A produção brasileira de leite nos últimos anos evoluiu em quantidade e produtividade. Entre 1980 e 2000, saltou de 30 milhões para 43 milhões de litros/dia. E este valor alcançou 97 milhões de litros/dia em 2023, mostrando notável evolução no médio prazo. Em paralelo, o número de vacas ordenhadas diminuiu de 17 milhões para 16 milhões entre 1980 e 2023.
Esses números indicam que houve melhoria expressiva na produtividade brasileira, consequência de um processo contínuo de inovação tecnológica. Tal indicador evoluiu de 676 litros/vaca em 1980 para 1.105 litros em 2000 e 2.259 litros em 2023. Ainda é um patamar modesto se comparado com os principais países produtores e exportadores de leite e derivados, mas representa com destaque um salto importante na evolução tecnológica do setor.
Houve também importante mudança espacial na produção leiteira neste período.
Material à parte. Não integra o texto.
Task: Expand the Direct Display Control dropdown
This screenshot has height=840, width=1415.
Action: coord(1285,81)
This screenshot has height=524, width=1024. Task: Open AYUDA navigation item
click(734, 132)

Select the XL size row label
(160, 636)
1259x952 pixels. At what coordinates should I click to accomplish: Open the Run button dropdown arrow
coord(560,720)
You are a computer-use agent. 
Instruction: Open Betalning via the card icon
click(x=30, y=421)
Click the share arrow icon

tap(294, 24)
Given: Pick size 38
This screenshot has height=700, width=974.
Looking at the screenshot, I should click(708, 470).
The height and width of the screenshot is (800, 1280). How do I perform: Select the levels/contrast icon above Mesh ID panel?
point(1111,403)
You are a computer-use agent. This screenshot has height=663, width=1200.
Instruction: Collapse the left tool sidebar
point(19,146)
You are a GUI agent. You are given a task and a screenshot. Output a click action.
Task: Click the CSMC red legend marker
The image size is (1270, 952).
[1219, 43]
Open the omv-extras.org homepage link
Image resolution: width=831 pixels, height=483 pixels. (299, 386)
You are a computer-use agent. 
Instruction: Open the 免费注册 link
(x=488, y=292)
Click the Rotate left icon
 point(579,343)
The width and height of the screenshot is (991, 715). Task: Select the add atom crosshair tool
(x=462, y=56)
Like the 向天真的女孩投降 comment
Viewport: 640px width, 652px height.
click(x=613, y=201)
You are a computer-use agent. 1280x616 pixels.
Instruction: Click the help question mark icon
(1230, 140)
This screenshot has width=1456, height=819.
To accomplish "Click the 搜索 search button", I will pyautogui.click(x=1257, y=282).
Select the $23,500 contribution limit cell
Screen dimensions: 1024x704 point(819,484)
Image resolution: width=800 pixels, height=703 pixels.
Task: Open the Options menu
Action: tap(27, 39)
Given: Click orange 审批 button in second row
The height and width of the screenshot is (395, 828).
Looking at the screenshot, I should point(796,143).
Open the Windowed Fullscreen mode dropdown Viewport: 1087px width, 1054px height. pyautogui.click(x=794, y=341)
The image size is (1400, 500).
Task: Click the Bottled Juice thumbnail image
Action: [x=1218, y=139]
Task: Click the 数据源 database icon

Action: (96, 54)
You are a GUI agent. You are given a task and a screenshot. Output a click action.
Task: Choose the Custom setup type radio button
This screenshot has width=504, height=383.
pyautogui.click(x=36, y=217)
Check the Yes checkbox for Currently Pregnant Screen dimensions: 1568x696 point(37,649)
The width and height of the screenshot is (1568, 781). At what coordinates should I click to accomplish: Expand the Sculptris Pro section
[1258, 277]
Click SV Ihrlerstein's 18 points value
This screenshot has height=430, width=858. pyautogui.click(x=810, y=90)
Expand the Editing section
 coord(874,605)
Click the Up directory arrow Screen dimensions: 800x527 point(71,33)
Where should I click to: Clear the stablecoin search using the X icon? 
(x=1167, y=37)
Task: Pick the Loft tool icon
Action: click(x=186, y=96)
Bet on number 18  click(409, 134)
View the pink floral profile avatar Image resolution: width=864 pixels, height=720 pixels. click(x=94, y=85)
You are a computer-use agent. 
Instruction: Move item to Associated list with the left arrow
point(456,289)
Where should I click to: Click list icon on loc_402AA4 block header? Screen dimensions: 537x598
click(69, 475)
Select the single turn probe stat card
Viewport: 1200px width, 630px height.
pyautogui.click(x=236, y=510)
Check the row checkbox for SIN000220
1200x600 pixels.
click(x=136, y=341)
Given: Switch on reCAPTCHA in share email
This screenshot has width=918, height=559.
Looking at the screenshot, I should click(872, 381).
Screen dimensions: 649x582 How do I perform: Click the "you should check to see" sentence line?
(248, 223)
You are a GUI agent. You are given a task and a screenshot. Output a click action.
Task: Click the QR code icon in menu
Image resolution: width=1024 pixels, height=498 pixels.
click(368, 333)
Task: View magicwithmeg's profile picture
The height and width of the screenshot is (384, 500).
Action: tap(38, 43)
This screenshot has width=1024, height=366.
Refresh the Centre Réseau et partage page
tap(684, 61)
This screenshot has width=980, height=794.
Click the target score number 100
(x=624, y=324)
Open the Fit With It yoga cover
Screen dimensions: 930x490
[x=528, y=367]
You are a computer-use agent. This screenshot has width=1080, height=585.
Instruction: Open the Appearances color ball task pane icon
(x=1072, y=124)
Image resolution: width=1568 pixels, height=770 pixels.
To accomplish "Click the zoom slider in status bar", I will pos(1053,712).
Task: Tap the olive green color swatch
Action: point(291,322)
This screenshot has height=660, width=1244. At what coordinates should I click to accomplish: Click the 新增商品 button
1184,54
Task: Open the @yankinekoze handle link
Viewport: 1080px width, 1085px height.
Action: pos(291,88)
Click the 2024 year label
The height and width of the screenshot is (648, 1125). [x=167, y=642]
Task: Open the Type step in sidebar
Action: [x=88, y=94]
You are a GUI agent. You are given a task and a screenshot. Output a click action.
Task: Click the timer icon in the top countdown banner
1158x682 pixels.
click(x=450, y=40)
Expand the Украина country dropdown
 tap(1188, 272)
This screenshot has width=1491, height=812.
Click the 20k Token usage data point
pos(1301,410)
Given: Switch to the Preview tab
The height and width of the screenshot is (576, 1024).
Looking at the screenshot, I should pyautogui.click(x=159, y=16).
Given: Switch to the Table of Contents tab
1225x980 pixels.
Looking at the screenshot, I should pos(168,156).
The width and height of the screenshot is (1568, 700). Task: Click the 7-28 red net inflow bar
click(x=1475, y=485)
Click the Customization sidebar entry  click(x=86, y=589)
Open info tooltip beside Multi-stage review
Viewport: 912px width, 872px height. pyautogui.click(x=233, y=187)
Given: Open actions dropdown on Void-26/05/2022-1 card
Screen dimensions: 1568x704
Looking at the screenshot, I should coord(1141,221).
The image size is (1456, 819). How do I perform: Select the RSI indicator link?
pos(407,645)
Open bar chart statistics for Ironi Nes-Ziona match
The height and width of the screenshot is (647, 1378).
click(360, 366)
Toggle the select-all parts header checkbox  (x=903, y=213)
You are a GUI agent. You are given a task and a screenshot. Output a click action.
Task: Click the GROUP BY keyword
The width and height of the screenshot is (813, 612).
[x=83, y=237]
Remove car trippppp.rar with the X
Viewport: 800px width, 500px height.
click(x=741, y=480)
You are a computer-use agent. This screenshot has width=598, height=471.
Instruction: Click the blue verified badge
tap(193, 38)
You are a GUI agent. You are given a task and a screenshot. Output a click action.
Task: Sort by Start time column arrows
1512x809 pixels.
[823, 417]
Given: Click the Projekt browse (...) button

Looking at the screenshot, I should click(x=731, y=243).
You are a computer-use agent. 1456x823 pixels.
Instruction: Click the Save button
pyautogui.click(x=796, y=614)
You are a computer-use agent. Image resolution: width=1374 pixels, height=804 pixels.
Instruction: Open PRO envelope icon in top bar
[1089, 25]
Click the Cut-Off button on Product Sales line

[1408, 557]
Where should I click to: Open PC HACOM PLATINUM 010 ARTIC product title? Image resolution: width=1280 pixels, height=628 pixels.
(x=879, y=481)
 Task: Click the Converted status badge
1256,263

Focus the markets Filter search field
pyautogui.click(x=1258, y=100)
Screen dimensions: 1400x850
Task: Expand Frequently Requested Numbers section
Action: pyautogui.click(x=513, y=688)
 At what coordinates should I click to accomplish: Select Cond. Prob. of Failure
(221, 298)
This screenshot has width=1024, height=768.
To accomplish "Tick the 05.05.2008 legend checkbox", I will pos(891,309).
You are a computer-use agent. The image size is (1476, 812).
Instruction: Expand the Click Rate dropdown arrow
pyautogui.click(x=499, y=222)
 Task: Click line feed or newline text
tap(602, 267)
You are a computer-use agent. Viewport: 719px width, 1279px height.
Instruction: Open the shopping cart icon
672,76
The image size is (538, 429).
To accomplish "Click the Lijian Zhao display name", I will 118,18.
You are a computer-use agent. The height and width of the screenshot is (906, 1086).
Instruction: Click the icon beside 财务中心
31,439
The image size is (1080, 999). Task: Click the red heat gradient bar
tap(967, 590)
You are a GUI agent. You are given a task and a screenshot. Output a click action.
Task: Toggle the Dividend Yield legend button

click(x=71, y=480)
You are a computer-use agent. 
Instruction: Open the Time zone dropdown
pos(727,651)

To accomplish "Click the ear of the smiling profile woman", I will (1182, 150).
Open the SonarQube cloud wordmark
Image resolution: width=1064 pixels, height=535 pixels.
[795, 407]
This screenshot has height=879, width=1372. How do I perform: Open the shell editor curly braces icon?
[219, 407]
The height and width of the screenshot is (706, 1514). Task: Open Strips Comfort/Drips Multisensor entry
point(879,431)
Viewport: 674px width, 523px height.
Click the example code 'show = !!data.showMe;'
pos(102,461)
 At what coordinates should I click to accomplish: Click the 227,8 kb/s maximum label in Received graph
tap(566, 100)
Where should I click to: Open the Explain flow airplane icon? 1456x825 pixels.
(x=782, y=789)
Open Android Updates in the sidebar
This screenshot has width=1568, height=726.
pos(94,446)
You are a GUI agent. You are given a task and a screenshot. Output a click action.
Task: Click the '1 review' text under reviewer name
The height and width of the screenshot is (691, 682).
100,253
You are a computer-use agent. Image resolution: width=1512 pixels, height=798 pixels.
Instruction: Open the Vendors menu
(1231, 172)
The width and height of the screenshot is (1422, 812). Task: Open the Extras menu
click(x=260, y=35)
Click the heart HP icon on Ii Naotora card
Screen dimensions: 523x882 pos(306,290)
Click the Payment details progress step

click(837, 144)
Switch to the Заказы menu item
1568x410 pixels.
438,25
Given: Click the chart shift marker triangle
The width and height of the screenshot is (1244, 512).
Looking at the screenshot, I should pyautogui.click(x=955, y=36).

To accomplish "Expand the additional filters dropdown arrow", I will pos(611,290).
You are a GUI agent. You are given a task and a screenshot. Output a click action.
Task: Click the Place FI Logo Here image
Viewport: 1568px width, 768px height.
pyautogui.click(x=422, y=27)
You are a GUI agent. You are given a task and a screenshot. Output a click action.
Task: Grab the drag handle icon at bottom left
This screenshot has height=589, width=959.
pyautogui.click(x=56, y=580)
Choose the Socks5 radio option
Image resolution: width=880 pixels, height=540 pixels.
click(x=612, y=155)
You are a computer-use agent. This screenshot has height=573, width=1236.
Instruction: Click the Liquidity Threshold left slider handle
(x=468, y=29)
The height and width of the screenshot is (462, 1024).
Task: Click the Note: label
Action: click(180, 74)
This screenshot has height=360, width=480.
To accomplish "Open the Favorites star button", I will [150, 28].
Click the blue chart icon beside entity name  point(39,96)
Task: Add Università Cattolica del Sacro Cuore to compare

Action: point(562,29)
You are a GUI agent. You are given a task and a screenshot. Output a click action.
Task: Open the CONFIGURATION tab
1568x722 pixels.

As cadeias de valor, ao se modernizarem e tornarem mais intensivas no uso de tecnologia e capital, tendem a ter suas atividades espacialmente mais concentradas, favorecendo a oferta de bens e serviços e reduzindo o custo de logística. Isso também está acontecendo com a cadeia do leite.
Ordenando os municípios brasileiros de maneira decrescente em função da densidade da produção leiteira no município (expressa em quantidade produzida dividida pela área do município), pode-se determinar quais áreas produziram metade do leite brasileiro entre 1980 e 2023. Uma com maior densidade de produção e outra com menor densidade (figura 1).
Em 1980 metade do leite brasileiro advinha de uma área de 402 mil km2. Esta área se localizava principalmente nos estados de Minas Gerais, São Paulo e Rio Grande do Sul, produzindo 15 milhões de litros de leite/dia. Em 2000, a metade do leite brasileiro, 27 milhões de litros/dia, passou a ser produzido em uma área de 430 mil km2, um pouco superior à observada há 20 anos. Minas Gerais continuou a ser o estado mais importante nesta área de produção mais adensada, seguido de Rio Grande do Sul, São Paulo, cuja participação se reduziu de maneira significativa, e Goiás, que na época despontava como importante área de expansão da pecuária leiteira. Em 2023, metade do leite brasileiro, 48 milhões de litros/ dia, passou a ser produzida em uma área bem mais concentrada: 284 mil km2
Número de vacas reduziu e produção de leite triplicou
Nesses primeiros anos do século XXI, intensifica-se o processo de concentração espacial da cadeia do leite, ilustrando as profundas mudanças de escala de produção e de nível tecnológico que aconteceram e ainda estão em curso. Minas Gerais continua a ser o estado que mais se faz presente espacialmente nesta área.
No entanto, se consolida o forte protagonismo da região Sul na produção leiteira brasileira. Os estados do Paraná e Rio Grande do Sul também participam expressivamente nesta área de maior concentração da produção. Chama a atenção também a emergência de uma área de maior concentração da produção leiteira no Nordeste, com destaque para Pernambuco, Alagoas, Ceará e Sergipe (figura 2).
Considerando os dois “Brasis” que produziram metade do leite brasileiro, o de maior e o de menor densidade da produção, é notável a evolução tecnológica, traduzida em produtividade, ocorrida nas áreas de maior concentração da produção. Nessas regiões, ainda que o número de vacas ordenhadas tenha se reduzido de 6 milhões para 5 milhões entre 1980 e 2023, a produção de leite mais que triplicou no período.
Assim, ainda nessas regiões, a produtividade evoluiu de 968 litros em 1980 para 1.600 litros/vaca em 2000. E alcançou 3.830 litros/vaca no ano de 2023, volume próximo ao observado na Nova Zelândia. Nestas áreas, a concentração da produção leiteira se intensificou saltando de 38 litros para 170 litros de leite/dia/km2 entre 1980 e 2023. As áreas de menor concentração de produção – que respondem pela outra metade da produção do leite do país – também assistiram à evolução na produtividade e na concentração da produção leiteira, mas em menor intensidade (tabela 1).
Como se nota, a produção de leite no Brasil aumentou de volume e em produtividade e se concentrou espacialmente entre 1980 e 2023. As regiões de maior concentração da produção, que responderam por metade do leite produzido no país, apresentaram maior dinamismo, o que resultou na evolução da produtividade e da própria concentração espacial da produção, criando um hiato entre os dois “Brasis” que produzem leite. Este é um movimento inevitável na consolidação da cadeia de lácteos, mas representa um importante desafio socioeconômico para o outro “Brasil”, menos dinâmico.